Борщов почесал лысину.
– Да черт его… Пожалуй, теперь уже просто так и не отступишься, знает он теперь слишком много. Наверно, придется убирать.
Его собеседник поморщился:
– Экий вы, Борщов… Вы, наверно, забыли, что он по праву рождения…
– Ну, нас тут, положим, всех не в капусте нашли, – тонко усмехнулся асимметричный.
– Решаю тут, однако, пока что я, – властно сказал тот, кого звали Георгием Теодоровичем. – Посему мы обязаны сделать все от нас зависящее, чтобы Юрий Андреевич Васильцев в конце концов был с нами. – И, считая этот разговор оконченным, он повернулся к водителю.
В это самое время из радиоприемника, хотя звук и был приглушен, прорывался надрывный голос женщины, заходившейся праведным гневом: «Слава нашей родной партии, слава нашим доблестным чекистам, вовремя разглядевшим этих кровавых волков под их овечьими шкурами! Простая прядильщица, мать четверых детей, я говорю: смерть троцкистским шпионам, смерть подонкам, смерть гнусным гадинам! Смерть им! Проклятье им и вечное презрение в наших сердцах!..»
– Тебе, Викентий, еще, право, слушать не надоело? – спросил бородач шофера. – Послушал бы другое что‑нибудь.
– Так ведь сейчас, Ваша Честь… виноват – Георгий Теодорович!.. Сейчас же везде – ни о чем другом больше, – отозвался тот.
– Просто ты, Викентий, не умеешь слушать. – Бородач выключил радиоприемник. – Вот теперь попробуй‑ка, прислушайся.

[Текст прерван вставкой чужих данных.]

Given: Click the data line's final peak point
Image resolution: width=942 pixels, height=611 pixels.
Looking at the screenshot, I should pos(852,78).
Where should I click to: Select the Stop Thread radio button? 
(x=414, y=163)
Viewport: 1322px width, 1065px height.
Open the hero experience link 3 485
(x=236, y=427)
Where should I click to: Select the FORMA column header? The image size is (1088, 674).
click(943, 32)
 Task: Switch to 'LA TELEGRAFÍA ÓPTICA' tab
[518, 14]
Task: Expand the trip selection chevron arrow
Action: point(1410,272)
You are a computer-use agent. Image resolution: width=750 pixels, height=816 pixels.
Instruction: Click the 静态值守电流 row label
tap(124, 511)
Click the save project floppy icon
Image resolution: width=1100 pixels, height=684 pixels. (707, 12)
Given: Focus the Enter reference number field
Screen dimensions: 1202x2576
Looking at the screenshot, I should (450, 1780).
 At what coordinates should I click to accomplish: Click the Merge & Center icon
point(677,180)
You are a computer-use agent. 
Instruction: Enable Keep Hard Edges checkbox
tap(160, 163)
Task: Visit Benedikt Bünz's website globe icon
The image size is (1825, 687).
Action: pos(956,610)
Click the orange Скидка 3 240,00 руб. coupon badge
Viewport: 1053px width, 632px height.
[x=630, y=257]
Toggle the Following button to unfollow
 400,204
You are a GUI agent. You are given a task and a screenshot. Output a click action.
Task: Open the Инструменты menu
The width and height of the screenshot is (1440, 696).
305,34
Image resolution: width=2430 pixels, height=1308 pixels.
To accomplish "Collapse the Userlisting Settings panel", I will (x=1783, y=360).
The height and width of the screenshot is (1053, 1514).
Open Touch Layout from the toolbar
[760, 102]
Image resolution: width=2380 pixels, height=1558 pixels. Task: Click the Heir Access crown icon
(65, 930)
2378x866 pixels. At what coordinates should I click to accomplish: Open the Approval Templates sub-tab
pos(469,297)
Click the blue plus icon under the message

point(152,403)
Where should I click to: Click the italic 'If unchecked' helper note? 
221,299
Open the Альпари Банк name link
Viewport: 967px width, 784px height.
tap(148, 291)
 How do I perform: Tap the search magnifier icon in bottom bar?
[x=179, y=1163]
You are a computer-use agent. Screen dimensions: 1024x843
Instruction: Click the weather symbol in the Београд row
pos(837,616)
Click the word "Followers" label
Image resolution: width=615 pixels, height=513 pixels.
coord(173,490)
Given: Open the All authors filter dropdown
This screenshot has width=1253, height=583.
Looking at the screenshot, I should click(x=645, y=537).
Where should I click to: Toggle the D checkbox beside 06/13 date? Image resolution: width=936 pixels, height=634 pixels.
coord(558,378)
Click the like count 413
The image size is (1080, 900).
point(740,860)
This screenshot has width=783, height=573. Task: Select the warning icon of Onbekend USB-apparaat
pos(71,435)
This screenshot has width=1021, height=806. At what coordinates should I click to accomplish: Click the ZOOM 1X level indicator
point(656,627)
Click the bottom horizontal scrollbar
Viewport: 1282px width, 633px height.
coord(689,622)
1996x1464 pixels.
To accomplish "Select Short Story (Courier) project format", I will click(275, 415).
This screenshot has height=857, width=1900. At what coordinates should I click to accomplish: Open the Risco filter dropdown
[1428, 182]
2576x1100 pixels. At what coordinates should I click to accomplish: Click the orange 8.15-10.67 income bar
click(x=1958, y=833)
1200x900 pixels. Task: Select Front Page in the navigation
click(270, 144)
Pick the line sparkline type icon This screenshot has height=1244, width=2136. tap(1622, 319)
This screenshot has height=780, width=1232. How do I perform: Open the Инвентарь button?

– К чему? – не понял шофер.
– Неужели не слышишь? Давай же, прислушайся! Капель! И птицы щебечут!
– А‑а… Да, расщебетались пташки. А чего ж – весна как‑никак…
– Сегодня с самого утра щебечут, – обращаясь, возможно, уже и не к Викентию, а к самому себе, произнес Георгий Теодорович. И, немного помолчав, добавил: – А мир, в котором по весне щебечут птицы, наверное, нельзя считать совсем уж потерянным.
– Да, – проговорил сзади асимметричный Борщов, пока шофер заводил машину, – весна! А ведь еще вчера какой стоял морозецкий! Кто б думал, что оно в один день эдак вот растеплется!